To ensure correct cluster operation, if a system is unable to write to both quorum partitions at startup time, it will not be allowed to join the cluster. In addition, if a cluster system is not updating its timestamp, and if heartbeats to the system fail, the cluster system will be removed from the cluster.
Figure 1-2 shows how systems communicate in a cluster configuration. Note that the terminal server used to access system consoles via serial ports is not a required cluster component.
Service failover capability
If a hardware or software failure occurs, the cluster will take the appropriate action to maintain application availability and data integrity. For example, if a cluster system completely fails, the other cluster system will restart its services. Services already running on this system are not disrupted.

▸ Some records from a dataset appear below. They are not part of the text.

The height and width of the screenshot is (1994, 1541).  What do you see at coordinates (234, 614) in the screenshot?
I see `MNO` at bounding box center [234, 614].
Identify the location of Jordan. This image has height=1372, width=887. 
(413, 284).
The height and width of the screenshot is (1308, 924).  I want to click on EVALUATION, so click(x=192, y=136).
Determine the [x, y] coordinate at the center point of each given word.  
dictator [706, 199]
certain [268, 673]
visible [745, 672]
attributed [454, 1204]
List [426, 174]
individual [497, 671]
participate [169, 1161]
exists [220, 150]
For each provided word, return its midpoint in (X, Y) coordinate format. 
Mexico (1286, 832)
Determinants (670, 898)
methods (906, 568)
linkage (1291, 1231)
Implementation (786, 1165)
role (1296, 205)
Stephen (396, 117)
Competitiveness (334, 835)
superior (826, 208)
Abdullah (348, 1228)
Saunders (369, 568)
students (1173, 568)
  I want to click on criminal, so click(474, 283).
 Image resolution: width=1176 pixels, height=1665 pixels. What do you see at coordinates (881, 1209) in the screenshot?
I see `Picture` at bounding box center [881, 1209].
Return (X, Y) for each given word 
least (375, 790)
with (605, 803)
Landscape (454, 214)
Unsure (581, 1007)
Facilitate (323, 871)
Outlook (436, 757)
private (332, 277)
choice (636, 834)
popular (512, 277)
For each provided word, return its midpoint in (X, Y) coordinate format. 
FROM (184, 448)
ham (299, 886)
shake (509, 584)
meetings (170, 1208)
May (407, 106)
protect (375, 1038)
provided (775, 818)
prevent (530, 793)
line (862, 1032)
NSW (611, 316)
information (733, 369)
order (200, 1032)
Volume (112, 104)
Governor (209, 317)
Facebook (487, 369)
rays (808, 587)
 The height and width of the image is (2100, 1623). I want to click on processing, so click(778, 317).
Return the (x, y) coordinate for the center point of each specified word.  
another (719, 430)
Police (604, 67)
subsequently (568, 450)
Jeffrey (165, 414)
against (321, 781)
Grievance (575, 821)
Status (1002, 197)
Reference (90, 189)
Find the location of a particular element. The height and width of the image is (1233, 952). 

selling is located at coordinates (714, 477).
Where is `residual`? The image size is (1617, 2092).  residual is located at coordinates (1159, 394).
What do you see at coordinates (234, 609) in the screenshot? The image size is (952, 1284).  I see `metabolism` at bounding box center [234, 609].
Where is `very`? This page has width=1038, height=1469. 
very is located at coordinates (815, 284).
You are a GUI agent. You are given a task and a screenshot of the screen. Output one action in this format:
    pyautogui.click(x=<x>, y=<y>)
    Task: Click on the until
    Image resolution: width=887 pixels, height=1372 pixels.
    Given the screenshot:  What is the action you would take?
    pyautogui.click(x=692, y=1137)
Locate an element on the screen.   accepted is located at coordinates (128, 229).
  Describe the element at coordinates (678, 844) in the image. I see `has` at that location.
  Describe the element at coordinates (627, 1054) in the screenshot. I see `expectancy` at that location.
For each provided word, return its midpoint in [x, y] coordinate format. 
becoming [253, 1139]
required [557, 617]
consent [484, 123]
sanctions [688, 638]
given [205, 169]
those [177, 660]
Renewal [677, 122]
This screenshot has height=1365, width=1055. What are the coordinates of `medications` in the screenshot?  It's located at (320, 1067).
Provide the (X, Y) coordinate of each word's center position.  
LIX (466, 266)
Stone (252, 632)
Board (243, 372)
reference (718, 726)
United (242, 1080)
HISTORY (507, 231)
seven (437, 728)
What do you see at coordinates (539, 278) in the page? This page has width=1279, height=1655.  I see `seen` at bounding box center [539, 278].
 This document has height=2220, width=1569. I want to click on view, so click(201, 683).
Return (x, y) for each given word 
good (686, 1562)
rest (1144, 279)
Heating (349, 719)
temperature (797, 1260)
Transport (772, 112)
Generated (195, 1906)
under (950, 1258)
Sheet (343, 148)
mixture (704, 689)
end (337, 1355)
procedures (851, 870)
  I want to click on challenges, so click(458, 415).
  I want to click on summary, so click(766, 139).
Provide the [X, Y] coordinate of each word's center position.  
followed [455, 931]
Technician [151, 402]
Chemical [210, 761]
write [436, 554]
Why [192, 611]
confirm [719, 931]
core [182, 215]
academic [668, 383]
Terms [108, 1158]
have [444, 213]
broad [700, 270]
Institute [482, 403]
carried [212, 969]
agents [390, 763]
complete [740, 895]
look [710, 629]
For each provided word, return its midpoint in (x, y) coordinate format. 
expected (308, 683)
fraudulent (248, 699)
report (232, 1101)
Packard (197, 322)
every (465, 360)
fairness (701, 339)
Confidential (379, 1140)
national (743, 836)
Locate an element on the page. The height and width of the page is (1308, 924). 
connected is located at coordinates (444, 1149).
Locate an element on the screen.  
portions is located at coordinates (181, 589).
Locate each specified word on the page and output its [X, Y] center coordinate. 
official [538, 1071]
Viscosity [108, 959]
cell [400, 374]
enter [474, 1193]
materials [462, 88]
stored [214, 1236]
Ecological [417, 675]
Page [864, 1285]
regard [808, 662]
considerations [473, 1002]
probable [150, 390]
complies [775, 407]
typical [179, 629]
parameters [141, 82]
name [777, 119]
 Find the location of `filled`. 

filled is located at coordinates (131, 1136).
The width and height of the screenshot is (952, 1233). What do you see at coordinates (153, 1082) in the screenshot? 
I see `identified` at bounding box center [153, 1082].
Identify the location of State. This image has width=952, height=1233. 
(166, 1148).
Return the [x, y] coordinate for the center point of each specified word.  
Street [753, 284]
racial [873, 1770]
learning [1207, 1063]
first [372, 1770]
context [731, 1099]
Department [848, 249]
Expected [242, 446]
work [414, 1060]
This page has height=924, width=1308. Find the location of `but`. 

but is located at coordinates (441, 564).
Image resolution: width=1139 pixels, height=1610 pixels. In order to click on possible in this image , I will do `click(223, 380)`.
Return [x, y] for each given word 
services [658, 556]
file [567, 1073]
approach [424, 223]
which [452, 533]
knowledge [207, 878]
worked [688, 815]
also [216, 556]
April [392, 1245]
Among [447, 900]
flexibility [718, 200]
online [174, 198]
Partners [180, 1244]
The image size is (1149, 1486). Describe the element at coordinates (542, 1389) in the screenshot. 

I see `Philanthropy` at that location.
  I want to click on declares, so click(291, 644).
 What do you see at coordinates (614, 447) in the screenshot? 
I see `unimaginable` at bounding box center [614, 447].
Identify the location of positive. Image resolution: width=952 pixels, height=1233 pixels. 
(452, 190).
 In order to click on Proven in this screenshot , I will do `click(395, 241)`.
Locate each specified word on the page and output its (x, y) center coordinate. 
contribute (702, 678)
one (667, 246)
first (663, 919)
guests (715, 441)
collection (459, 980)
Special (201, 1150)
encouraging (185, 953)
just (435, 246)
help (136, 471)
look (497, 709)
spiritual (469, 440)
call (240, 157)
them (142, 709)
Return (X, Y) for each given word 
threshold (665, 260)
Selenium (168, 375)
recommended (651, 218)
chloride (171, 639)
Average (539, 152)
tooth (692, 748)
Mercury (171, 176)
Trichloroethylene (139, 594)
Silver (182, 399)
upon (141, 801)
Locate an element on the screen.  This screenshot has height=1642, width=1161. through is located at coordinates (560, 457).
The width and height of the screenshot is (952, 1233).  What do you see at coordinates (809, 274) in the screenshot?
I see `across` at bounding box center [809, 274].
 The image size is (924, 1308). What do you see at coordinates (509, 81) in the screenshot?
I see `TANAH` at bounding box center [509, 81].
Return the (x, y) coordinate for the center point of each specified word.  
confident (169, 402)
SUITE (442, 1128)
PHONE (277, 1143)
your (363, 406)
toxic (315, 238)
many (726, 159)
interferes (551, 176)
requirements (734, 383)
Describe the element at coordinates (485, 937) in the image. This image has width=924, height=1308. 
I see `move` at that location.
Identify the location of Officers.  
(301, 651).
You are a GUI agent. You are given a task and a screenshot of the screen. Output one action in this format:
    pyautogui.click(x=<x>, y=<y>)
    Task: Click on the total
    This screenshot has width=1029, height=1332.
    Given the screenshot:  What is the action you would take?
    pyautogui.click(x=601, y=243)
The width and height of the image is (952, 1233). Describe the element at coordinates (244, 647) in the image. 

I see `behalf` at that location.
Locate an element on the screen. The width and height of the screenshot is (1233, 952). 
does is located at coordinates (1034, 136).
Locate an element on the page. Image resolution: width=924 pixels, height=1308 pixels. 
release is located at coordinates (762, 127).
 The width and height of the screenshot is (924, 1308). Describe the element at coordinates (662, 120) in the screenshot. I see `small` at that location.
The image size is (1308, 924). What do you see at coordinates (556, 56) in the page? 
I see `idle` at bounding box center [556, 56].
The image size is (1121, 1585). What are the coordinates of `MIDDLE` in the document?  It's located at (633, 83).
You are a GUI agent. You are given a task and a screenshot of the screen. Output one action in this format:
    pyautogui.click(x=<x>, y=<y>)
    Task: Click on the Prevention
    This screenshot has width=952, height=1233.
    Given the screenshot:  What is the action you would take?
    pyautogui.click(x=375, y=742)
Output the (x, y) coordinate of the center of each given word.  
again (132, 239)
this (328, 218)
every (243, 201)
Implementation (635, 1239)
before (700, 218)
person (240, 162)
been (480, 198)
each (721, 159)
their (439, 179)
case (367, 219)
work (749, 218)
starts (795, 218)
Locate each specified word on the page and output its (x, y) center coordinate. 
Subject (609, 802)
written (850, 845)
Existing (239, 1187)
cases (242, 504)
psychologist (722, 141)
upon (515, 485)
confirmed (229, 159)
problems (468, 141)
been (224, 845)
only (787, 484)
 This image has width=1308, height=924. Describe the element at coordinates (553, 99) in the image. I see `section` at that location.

When the failed system reboots and is able to write to the quorum partitions, it can rejoin the cluster and run services. Depending on how the services are configured, the cluster can re-balance the services across the two cluster systems.
Manual service relocation capability
In addition to automatic service failover, a cluster enables administrators to cleanly stop services on one cluster system and restart them on the other system. This allows administrators to perform planned maintenance on a cluster system, while providing application and data availability.
Event logging facility
To ensure that problems are detected and resolved before they affect service availability, the cluster daemons log messages by using the conventional Linux syslog subsystem. Administrators can customize the severity level of the logged messages.
Application Monitoring
The cluster services infrastructure can optionally monitor the state and health of an application. In this manner, should an application-specific failure occur, the cluster will automatically restart the application. In response to the application failure, the application will attempt to be restarted on the member it was initially running on; failing that, it will restart on the other cluster member.
Status Monitoring Agent
A cluster status monitoring agent is used to gather vital cluster and application state information. This information is then accessible both locally on the cluster member as well as remotely. A graphical user interface can then display status information from multiple clusters in a manner which does not degrade system performance.